**The input**:
--------
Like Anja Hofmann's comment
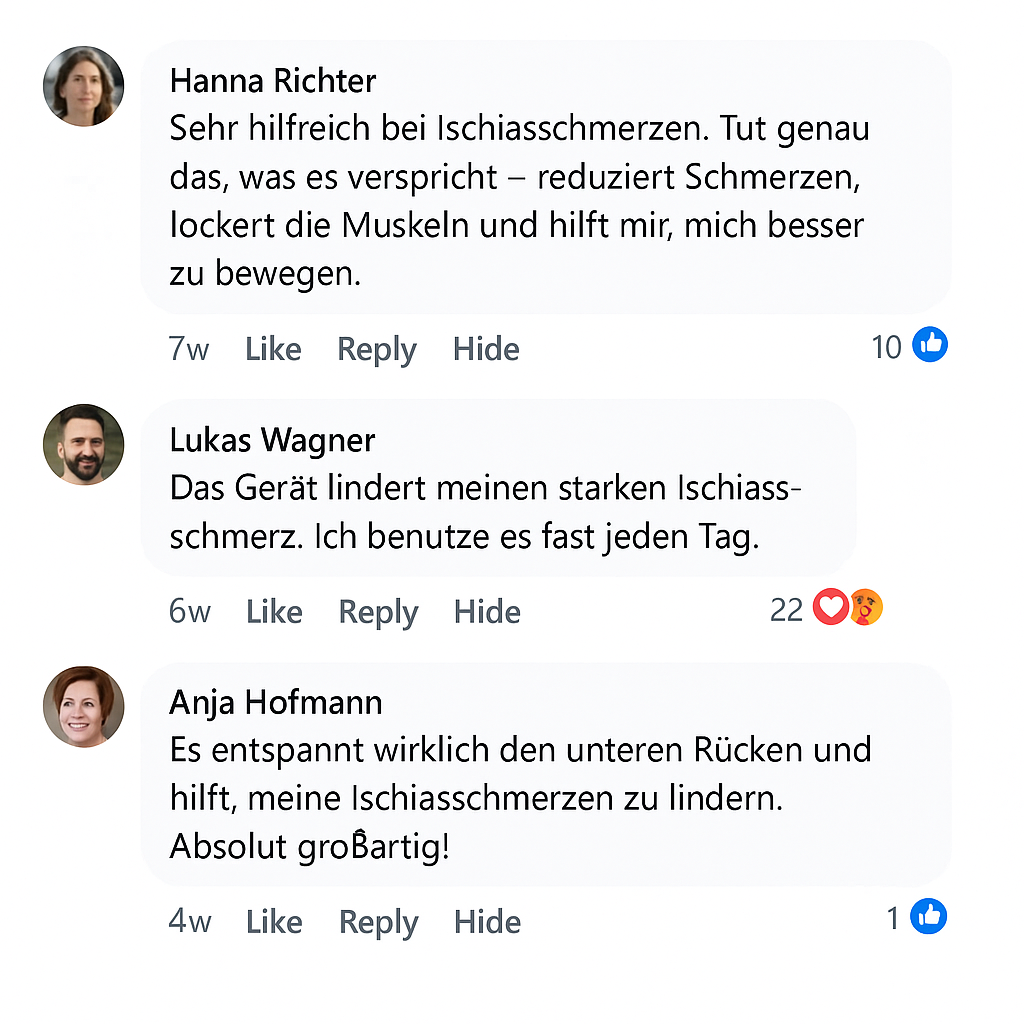1024x1024 pixels. tap(274, 921)
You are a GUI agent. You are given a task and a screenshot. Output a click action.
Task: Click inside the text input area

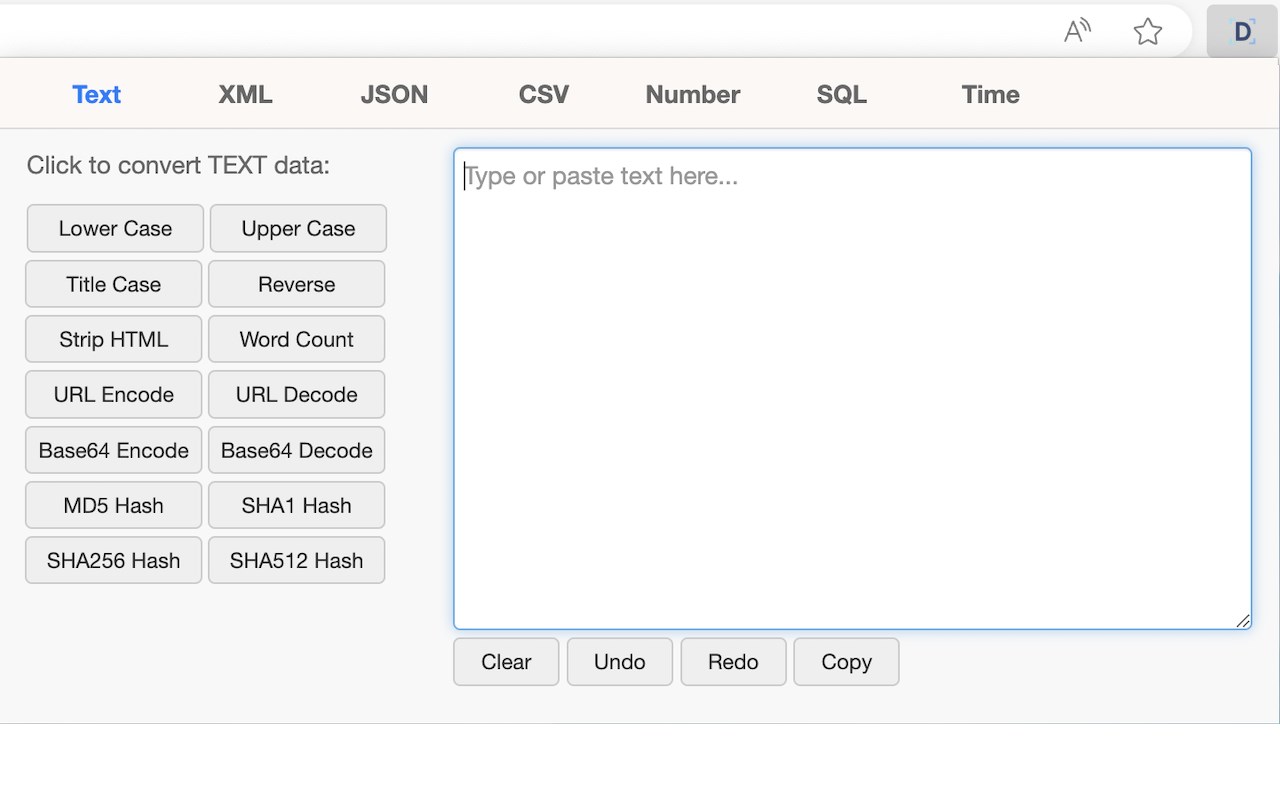(852, 388)
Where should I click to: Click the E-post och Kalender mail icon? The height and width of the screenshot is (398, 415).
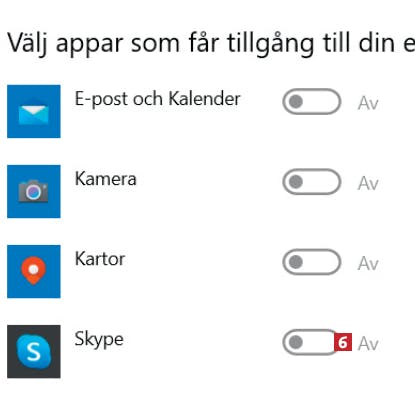click(34, 111)
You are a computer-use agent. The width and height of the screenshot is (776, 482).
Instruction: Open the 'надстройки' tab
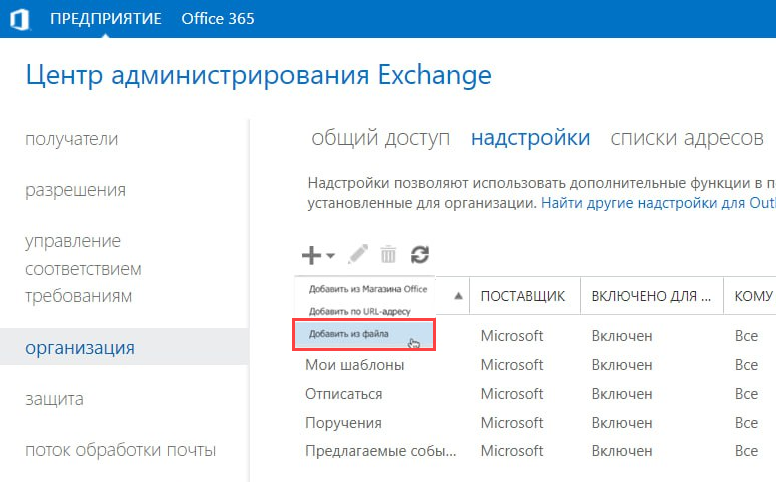[530, 138]
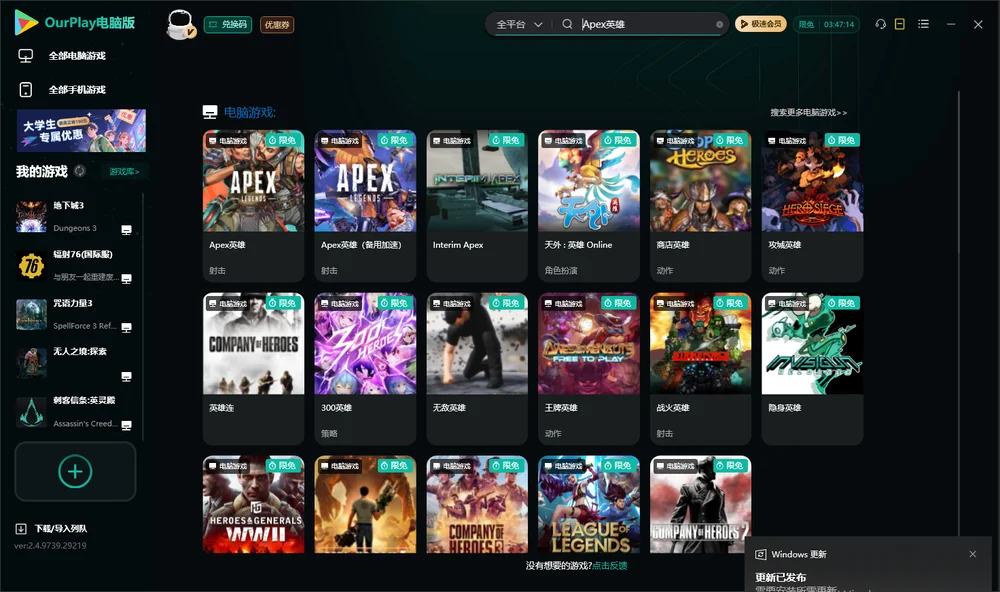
--------
**Required action**:
No pictures belong in the copy. Retype exactly, and only, the lines from the line containing "Task: Click inside the text input area" through the last line of the data, both included.

**Response to the task**:
Task: Click inside the text input area

(852, 388)
Where should I click to: Click the E-post och Kalender mail icon? The height and width of the screenshot is (398, 415).
click(34, 111)
You are a computer-use agent. The width and height of the screenshot is (776, 482).
Instruction: Open the 'надстройки' tab
[530, 138]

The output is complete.